Salah ovvero la storia infinita. La ricorderemo calcisticamente, per questioni di mercato, ovviamente, come l’estate di Salah. Un’autentica odissea dal mancato riscatto da parte della Fiorentina alla fuga a Londra all’attuale attesa per l’arrivo a Roma, dove però non potrà firmare ancora nessun contratto e tanto meno vestire la maglia giallorossa, anche se di fatto è tutto pronto per questo transito dell’egiziano al club capitolino.

Arriverà nel pomeriggio, nel terminal di Fiumicino intorno alle 16:30 per poi accomodarsi a Trigoria per le visite mediche e incominciare a ambientarsi in una nuova realtà sportiva. Non potrà fare altro però, visto che la Fiorentina non ha dato il suo nulla osta per l’annullamento del contratto quadriennale, depositato in Lega Calcio, esercitabile col giocatore a fronte del passaggio di tesseramento dal Chelsea. I Blues stanno facendo di tutto per sbloccare la questione ma la Fiorentina vuole soldi e/o contropartite tecniche di rilievo per chiudere la faccenda, altrimenti si adirà per vie legali coinvolgendo la Fifa, e il giocatore potrebbe essere sanzionato dalla Figc.
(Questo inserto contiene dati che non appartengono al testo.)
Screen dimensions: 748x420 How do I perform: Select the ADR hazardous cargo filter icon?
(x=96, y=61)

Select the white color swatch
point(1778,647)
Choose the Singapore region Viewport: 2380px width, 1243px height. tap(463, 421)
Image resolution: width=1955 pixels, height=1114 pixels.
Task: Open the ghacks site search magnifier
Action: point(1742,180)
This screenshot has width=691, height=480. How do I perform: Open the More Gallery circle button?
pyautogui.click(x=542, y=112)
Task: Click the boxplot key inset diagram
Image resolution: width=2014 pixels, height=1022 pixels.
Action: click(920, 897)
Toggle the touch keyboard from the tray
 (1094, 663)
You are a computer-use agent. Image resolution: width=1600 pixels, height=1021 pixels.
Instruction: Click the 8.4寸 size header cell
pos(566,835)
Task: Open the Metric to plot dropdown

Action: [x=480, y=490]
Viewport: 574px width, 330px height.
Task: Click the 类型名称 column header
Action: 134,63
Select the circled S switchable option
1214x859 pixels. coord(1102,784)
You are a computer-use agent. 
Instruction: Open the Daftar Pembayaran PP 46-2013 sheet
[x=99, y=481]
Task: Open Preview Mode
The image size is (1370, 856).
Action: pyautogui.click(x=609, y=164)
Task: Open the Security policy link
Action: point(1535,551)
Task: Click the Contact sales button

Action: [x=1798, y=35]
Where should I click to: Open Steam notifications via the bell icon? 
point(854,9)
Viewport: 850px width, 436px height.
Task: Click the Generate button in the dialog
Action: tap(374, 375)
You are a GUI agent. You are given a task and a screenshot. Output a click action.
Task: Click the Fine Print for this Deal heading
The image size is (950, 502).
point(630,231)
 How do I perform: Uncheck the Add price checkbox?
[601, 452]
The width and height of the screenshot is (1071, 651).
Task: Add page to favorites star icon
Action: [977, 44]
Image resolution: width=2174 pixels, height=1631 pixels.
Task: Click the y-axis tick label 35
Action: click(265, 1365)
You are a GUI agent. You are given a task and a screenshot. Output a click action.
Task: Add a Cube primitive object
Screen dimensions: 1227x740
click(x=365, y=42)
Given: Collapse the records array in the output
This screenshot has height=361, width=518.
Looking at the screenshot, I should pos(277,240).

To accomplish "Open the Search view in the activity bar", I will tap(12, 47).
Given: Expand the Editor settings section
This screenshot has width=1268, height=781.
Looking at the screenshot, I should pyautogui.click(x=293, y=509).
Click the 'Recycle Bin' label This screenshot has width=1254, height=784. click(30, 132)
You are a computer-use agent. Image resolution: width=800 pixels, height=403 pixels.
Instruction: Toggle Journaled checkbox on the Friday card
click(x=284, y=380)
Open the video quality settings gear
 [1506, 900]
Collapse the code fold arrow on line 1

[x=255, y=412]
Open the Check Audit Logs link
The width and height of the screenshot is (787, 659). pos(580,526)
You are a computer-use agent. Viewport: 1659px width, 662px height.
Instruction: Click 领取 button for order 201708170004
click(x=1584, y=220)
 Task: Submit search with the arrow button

Se la questione dovesse ancora protrarsi senza esito, il Chelsea potrebbe richiedere alla Fifa entro questo weekend il rilascio di un transfer temporaneo (Itc) per sancire l’operazione di cessione con la Roma che pagherà 23,5 milioni di euro per l’acquisto del giocatore (due milioni subito e 21,5 come riscatto obbligatorio, per il giocatore è previsto un ingaggio di 2,7 milioni annui più bonus). L’operazione però richiederà del tempo, almeno una decina di giorni per la risposta della Fifa, alla quale potrebbe seguire un ricorso al Tas di Losanna da parte della Fiorentina. Fino ad allora Salah rimarrà nella Capitale in attesa che si sblocchi tutta la vicenda, magari allenandosi in separata sede.